── Material shown
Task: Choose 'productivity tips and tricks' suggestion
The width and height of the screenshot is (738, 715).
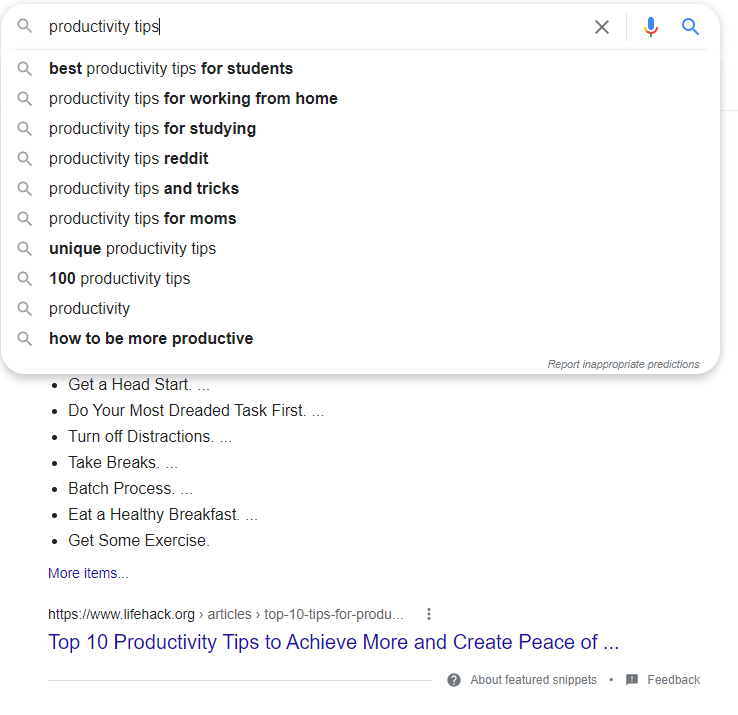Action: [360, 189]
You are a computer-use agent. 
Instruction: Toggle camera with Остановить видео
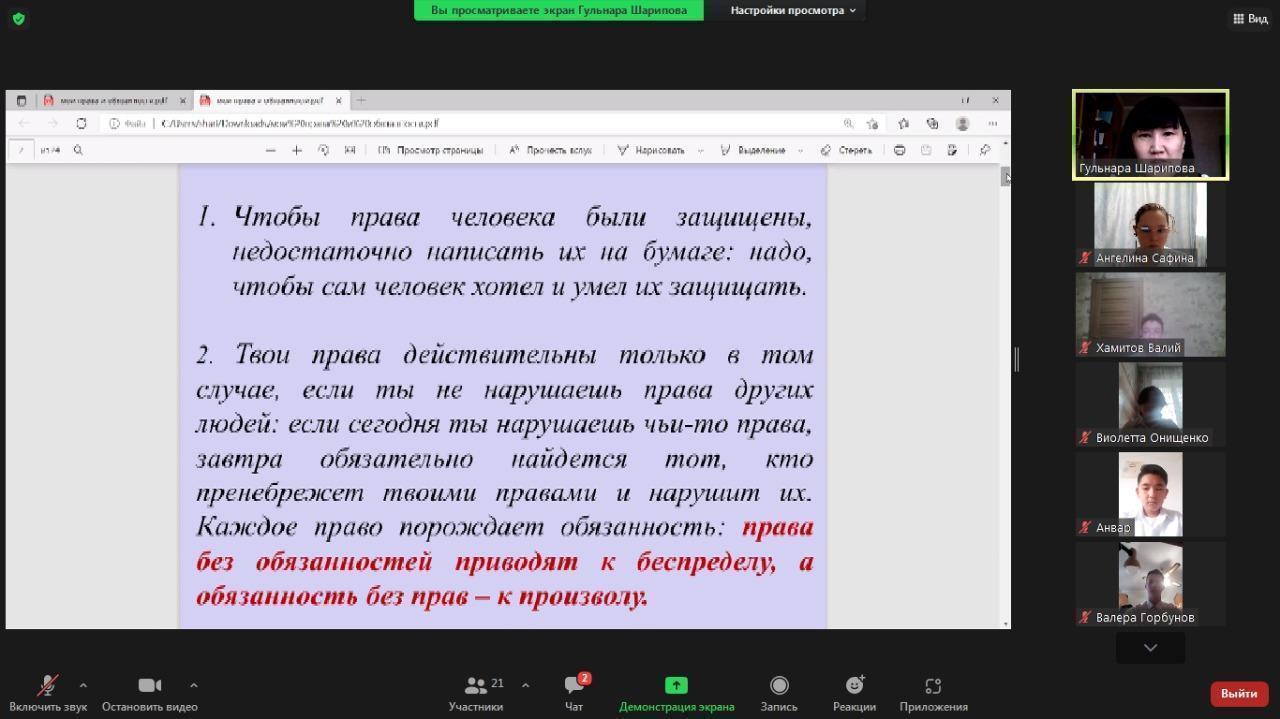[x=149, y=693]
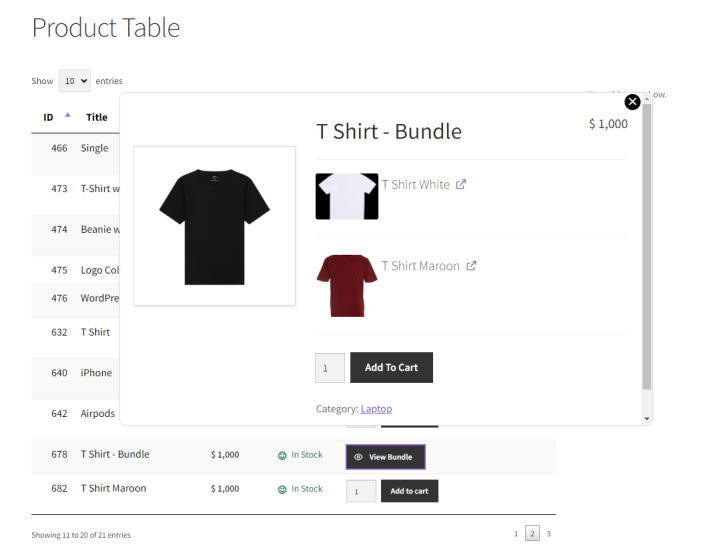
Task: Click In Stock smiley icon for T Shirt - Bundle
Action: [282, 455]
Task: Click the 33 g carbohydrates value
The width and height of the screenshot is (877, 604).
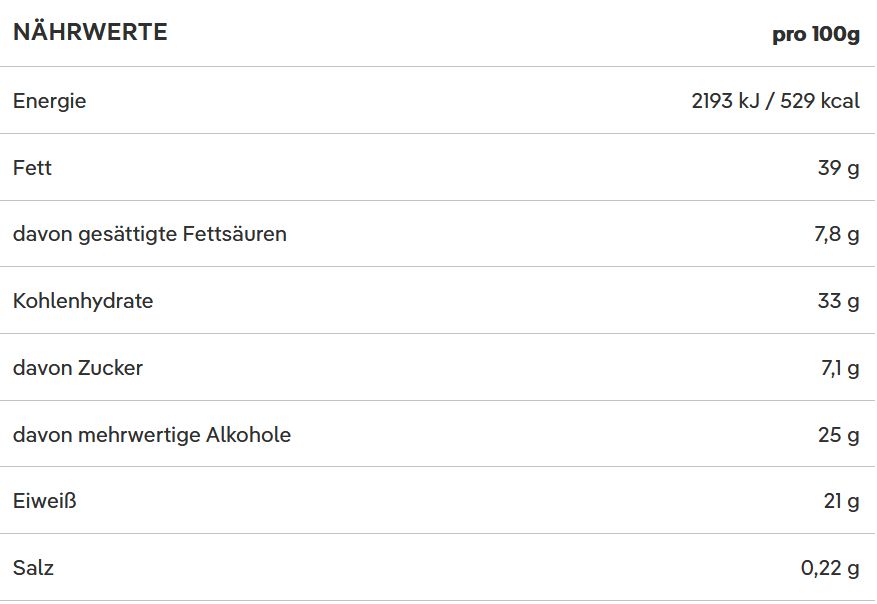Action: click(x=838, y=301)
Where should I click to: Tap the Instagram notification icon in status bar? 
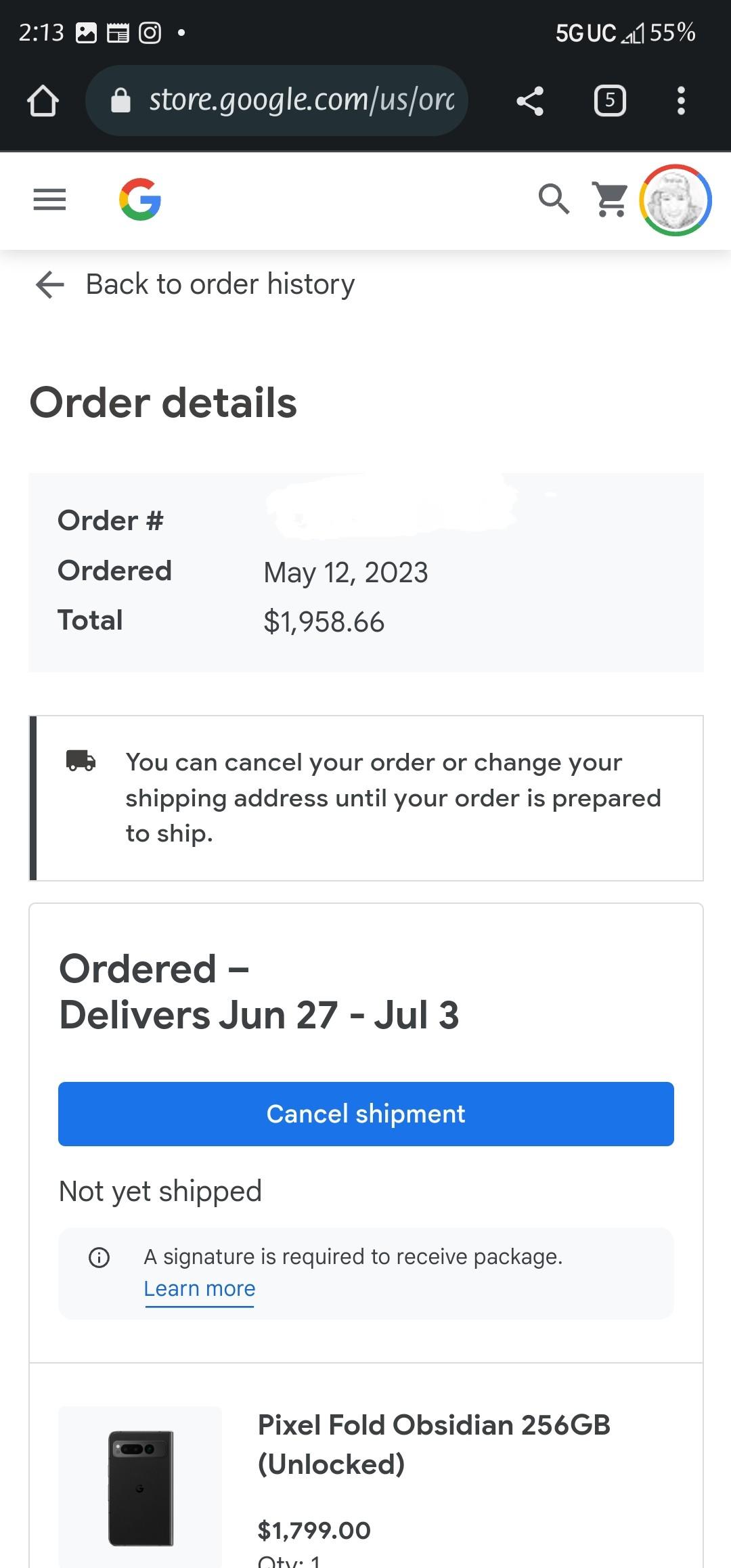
────
── Material shown
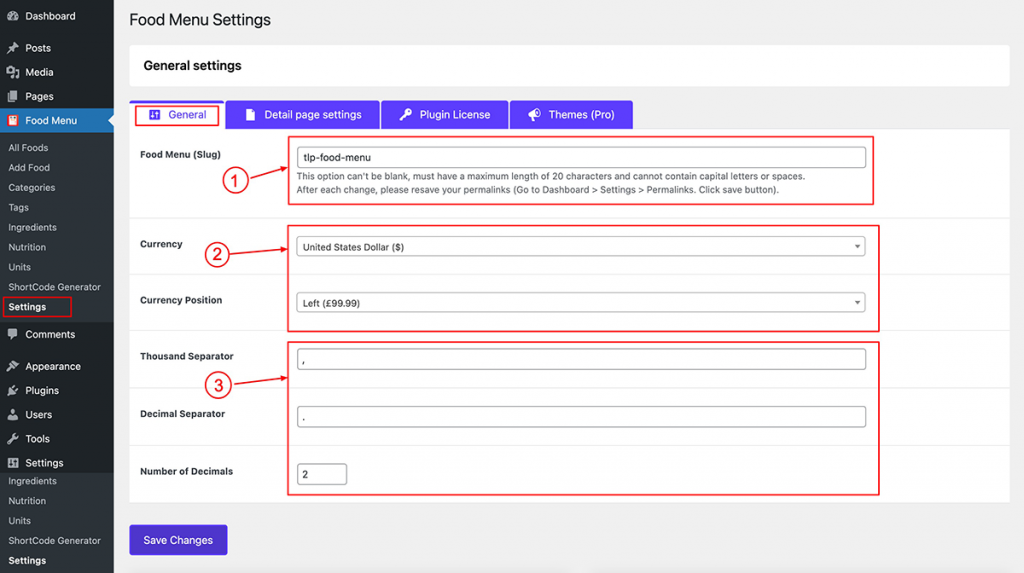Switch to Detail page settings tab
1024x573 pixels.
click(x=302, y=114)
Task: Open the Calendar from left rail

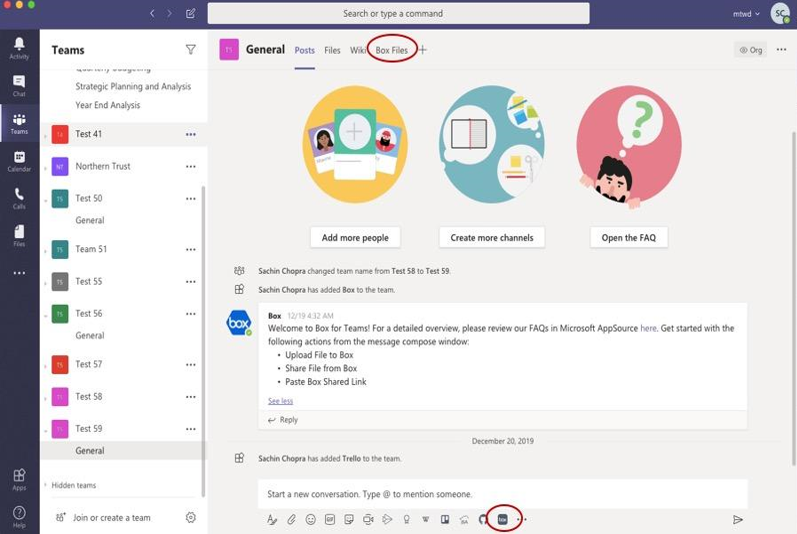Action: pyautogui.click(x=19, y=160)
────
### [Task item]
Only one stretch of the listing above is to be duplicated: the lines from the one containing "Instruction: Toggle camera" through the one containing "Where should I", both included. Copy them exactly, minus the pictures.

### [Output]
Instruction: Toggle camera with Остановить видео
[x=149, y=693]
Task: Click In Stock smiley icon for T Shirt - Bundle
Action: [282, 455]
Task: Click the 33 g carbohydrates value
The width and height of the screenshot is (877, 604).
Action: click(x=838, y=301)
Where should I click to: Tap the Instagram notification icon in status bar? 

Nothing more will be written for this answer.